Now Indianapolis began to experience the problems with potency that Connaught had experienced. Although Lilly had succeeded in increasing scale and yield, the potency of the final product decreased by as much as half. Thus in order to meet the agreed-upon shipments of insulin to Toronto and to the sixteen clinicians, production had to be doubled. The stress on George Walden, Harley Rhodehamel, and Jasper Scott was overwhelming. While Lilly was making every effort to help Toronto with their crisis, the unintended result was to create a second crisis in Indianapolis.

In August 1922 Walden was near nervous collapse. In order to forestall a complete breakdown, Clowes insisted that he join him in Woods Hole for a two-week rest. However, while Clowes had narrowly averted one nervous breakdown, Jasper Scott, who had been assigned Walden’s responsibilities in his absence, did suffer a breakdown.
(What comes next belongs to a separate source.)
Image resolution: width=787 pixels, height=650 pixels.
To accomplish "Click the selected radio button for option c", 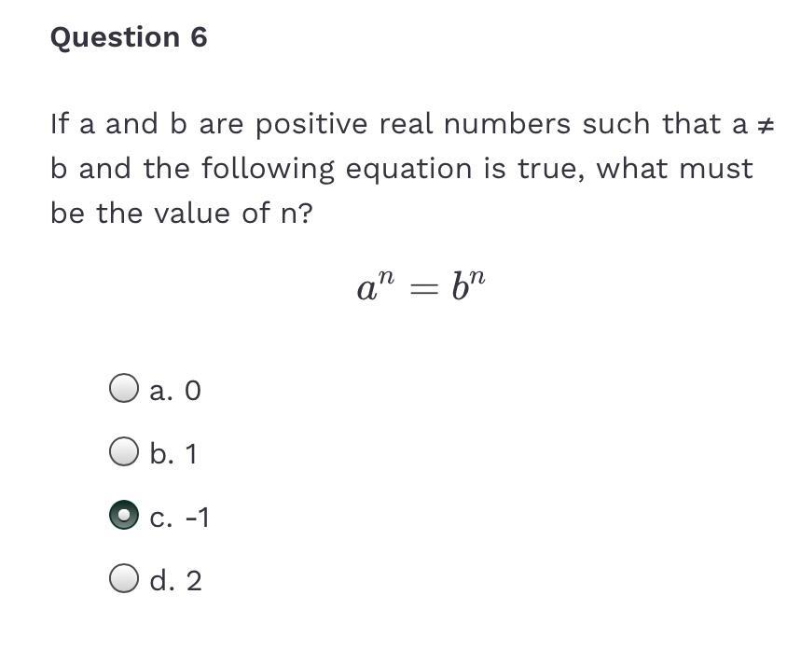I will pos(124,516).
This required his taking a rehabilitative rest of three weeks.

Clowes now received a telegram from Lilly in Indianapolis informing him that production had fallen below expectations, and if they were to continue to send Banting five hundred units per week, they would be unable to supply Woodyatt, Geyelin, or Wilder at the Mayo group. On August 8, he sent a telegram to Banting, asking if he could reduce dosages and work with three hundred to four hundred units per week instead of the usual five hundred.
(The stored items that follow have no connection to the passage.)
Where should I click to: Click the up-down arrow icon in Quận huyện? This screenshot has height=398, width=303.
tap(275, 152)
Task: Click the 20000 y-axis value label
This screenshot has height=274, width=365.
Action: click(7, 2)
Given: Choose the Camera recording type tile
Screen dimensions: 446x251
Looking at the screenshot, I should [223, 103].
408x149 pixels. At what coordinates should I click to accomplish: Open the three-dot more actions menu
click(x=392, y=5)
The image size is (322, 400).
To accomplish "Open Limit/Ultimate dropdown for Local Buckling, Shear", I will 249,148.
In August 1922, the quality, quantity, and potency of each batch were utterly unpredictable, and deterioration and sensitization reactions continued to present problems for clinical use. Clinical data from all of the participating physicians accrued and was analyzed in Toronto: There was a frustrating mixture of miraculous recoveries and baffling failures. Both Williams of Rochester and Woodyatt of Chicago had patients who died of hypoglycemic shock after receiving an overdose of insulin. Some parents of children who had endured the Allen treatment were desperate enough to be fearless. One eight-year-old boy, too weak to stand, was carried in to Joslin’s office by his parents, who reportedly told the doctor, “Do anything you want with Frederick, you can’t make him any worse.” The human trials at Banting’s clinic at the Christie Street Military Hospital had been discouraging. Stories about painful abscesses and hypoglycemic reactions deterred many diabetic veterans from participating in the program. Even Joe Gilchrist, who was promoting the program, suffered a dramatic hypoglycemic reaction. But then Banting decided to teach participants to administer insulin themselves so that they could take leave of the hospital on the weekend, and interest picked up. Interest increased even more when the first few men returned from weekend leave to report that insulin had a restorative effect on both their libido and their performance.
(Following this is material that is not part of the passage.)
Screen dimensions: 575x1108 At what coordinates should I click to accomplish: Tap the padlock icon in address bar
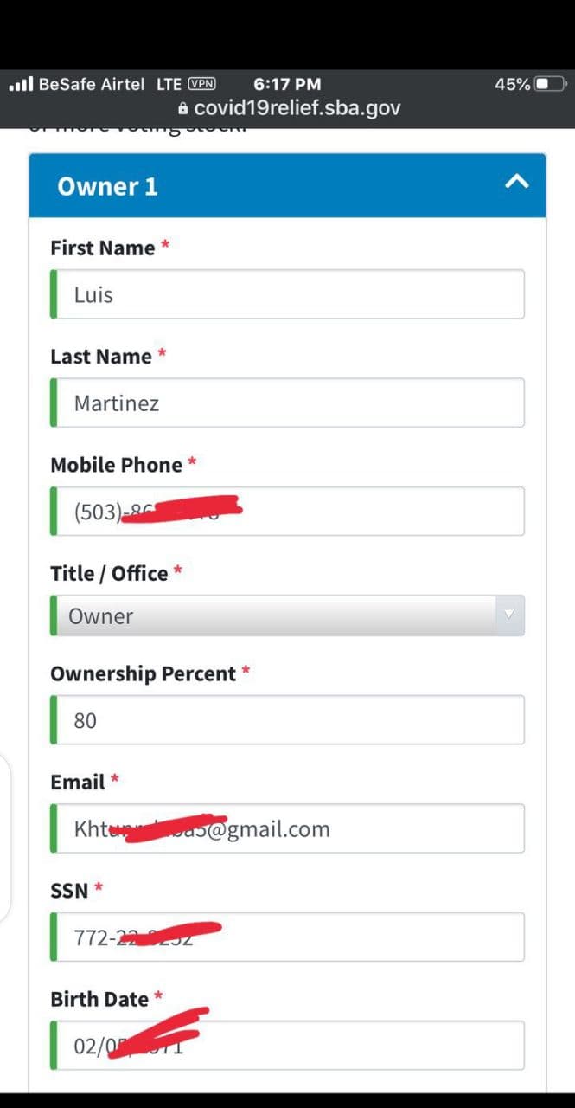pyautogui.click(x=182, y=109)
On August 10 Allen injected six patients with Lilly’s insulin. Had Elizabeth been in Morristown she certainly would have been among them. In order to distribute the supply to the most recipients—and for fear of hypoglycemic reaction—he gave each less than one unit. The results were dramatic. Patients were restored to vigor so quickly that the results were sometimes referred to as resurrections. Blanche took Elizabeth to Morristown to await the next shipment of insulin. Antoinette wrote another letter to Dr. Banting, again urging him to accept Elizabeth as his private patient. And then she did something she had never done before, something that she had sworn she would never, ever do. She asked her husband to intervene.